I've been lamenting the fact that I have been in a rut, and I wanted to get out of it. I knew it sucked and I knew it wasn't getting me anywhere not doing anything about it. So recently I began taking steps to change it and better myself, just in case.

I've been languishing the fact that I've been stuck for so long, and for as long as I've been stuck, I've been waiting. I thought of the bad things that were a part of my life, and weighing them against the good things, but still I waited. The bad things were really bad, but the good things were keeping me going. They were keeping me where I was for some reason that I wasn't really aware.

I always wondered why the situation, as awful as it was, never prompted me to move ahead and attempt to attain those things, but instead to make excuses. The excuses were valid, they weren't copouts, but the real life-altering motivation to surmount those odds was simply not there. They weren't there, because I was still waiting.

I wasn't ready. But now I am. And now I realize what the waiting was all about.

I had to wait because I needed to experience the wait, and I needed to discover how it would change me.

I had to wait because I wasn't prepared to accept that things might change drastically, even if it were for the better.

I had to wait because I was broken for so many reasons, and I needed to be reinvented.

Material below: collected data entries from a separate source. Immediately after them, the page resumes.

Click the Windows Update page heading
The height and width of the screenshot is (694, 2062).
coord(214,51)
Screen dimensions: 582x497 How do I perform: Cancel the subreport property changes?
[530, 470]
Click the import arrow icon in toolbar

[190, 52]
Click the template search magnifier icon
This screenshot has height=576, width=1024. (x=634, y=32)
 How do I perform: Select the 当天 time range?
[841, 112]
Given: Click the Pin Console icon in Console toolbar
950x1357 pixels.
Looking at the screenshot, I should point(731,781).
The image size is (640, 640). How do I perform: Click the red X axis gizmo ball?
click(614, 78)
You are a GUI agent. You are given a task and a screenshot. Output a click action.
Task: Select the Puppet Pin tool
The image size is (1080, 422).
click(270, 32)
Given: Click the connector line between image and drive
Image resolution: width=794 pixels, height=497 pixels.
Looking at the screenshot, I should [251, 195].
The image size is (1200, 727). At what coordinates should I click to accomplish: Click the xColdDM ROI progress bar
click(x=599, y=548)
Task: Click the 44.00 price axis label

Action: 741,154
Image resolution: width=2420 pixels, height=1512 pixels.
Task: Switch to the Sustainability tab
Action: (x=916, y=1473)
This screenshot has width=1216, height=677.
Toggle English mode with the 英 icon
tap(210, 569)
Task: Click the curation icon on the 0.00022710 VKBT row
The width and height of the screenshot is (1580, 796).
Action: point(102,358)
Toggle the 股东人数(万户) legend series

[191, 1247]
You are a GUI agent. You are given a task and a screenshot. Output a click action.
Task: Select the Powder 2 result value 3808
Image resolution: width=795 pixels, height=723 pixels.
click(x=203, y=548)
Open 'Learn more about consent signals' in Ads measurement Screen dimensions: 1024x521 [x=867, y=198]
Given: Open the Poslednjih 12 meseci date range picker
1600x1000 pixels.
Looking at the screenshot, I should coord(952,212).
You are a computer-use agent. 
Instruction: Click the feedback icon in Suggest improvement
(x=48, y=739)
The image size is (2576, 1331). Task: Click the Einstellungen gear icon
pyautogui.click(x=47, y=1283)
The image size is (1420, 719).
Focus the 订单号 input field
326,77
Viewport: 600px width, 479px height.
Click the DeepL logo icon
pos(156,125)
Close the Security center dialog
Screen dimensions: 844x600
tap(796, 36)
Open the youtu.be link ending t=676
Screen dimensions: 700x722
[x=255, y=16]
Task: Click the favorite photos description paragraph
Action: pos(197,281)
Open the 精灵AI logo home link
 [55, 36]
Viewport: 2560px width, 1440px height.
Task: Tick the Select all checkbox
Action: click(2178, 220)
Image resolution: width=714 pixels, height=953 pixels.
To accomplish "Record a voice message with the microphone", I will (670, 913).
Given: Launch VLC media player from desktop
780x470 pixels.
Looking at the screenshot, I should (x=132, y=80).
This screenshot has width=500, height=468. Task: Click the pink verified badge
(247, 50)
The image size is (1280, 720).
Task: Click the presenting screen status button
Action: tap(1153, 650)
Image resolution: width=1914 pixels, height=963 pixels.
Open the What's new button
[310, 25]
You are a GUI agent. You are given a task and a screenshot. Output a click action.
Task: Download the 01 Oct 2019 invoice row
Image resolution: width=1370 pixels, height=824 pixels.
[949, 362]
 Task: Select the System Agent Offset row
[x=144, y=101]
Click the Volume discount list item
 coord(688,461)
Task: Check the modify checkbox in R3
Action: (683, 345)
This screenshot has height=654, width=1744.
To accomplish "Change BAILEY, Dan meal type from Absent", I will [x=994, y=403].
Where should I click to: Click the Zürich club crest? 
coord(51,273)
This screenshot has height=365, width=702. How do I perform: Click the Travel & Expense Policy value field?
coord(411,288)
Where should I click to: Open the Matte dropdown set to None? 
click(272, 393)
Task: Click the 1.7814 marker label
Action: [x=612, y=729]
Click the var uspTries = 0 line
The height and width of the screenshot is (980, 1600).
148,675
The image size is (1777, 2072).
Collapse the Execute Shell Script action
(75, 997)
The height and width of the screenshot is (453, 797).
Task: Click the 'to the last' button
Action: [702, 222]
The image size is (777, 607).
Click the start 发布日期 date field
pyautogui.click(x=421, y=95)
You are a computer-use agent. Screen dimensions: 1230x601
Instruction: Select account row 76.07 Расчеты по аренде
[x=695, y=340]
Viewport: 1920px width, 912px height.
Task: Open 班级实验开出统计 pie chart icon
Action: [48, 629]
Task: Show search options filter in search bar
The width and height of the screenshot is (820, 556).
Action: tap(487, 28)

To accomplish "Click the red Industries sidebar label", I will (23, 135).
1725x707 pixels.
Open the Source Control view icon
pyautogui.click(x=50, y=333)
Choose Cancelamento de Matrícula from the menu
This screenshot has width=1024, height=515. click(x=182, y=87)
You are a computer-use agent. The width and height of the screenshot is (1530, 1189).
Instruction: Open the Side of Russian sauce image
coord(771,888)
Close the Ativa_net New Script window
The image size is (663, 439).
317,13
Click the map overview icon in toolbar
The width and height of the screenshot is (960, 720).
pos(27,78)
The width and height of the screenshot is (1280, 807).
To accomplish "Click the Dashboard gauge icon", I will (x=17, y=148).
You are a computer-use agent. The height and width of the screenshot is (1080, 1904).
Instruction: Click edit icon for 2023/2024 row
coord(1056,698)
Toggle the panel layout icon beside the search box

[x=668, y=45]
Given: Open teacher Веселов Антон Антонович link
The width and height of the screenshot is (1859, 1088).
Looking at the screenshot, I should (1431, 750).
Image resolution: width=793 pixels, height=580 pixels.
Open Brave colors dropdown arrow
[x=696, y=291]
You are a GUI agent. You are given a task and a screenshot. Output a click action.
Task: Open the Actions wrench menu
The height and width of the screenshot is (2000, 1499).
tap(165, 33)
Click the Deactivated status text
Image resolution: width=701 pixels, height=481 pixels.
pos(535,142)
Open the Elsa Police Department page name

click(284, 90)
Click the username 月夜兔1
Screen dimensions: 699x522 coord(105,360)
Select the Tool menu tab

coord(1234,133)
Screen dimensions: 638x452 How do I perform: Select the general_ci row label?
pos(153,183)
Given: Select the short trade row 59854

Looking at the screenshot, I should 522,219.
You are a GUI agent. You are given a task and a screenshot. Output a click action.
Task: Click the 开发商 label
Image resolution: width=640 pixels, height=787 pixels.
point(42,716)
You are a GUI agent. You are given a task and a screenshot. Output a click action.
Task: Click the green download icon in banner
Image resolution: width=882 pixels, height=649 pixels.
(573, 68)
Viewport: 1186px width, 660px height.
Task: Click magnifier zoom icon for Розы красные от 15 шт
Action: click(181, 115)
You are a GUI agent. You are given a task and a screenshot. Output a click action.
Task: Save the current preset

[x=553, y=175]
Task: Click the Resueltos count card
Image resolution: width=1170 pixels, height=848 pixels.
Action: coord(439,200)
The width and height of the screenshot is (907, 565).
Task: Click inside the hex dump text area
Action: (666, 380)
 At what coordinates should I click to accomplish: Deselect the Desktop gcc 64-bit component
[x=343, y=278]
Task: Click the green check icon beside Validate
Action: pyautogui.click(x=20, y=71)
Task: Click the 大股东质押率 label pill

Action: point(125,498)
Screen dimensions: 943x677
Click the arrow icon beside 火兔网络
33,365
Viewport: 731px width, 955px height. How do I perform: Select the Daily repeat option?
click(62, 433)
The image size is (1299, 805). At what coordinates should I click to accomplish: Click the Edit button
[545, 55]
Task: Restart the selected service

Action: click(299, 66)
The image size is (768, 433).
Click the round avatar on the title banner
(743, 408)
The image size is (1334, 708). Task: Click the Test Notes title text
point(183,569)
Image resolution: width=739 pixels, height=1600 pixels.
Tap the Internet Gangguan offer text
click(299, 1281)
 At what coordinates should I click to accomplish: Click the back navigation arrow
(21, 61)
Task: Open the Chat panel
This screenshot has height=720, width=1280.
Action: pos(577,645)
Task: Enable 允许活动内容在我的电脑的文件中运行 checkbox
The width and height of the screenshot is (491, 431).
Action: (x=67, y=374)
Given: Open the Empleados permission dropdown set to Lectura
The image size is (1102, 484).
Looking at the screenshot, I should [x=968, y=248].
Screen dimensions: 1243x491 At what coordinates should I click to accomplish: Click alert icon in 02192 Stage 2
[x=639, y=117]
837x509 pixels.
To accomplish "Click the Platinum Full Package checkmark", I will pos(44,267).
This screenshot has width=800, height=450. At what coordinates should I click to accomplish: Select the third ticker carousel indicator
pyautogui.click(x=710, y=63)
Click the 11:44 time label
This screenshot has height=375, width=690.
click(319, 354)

And now that things for me are about to take an incredible and unexpected turn for the better, I realize that I had to wait because I needed all of the people that I know now. The outpour of support and advice and sympathy and offers of help toward my current plight is simply overwhelming, as though I were Jimmy Stewart in the last few minutes of that famous movie. This week, you have all helped me realize something about myself that you knew all along, but that I never really believed, and that is that I CAN DO THIS. This is my time.

And I think the universe now realizes that it is indeed my time, as events are currently conspiring to give me an opportunity to prove just how ready I can be.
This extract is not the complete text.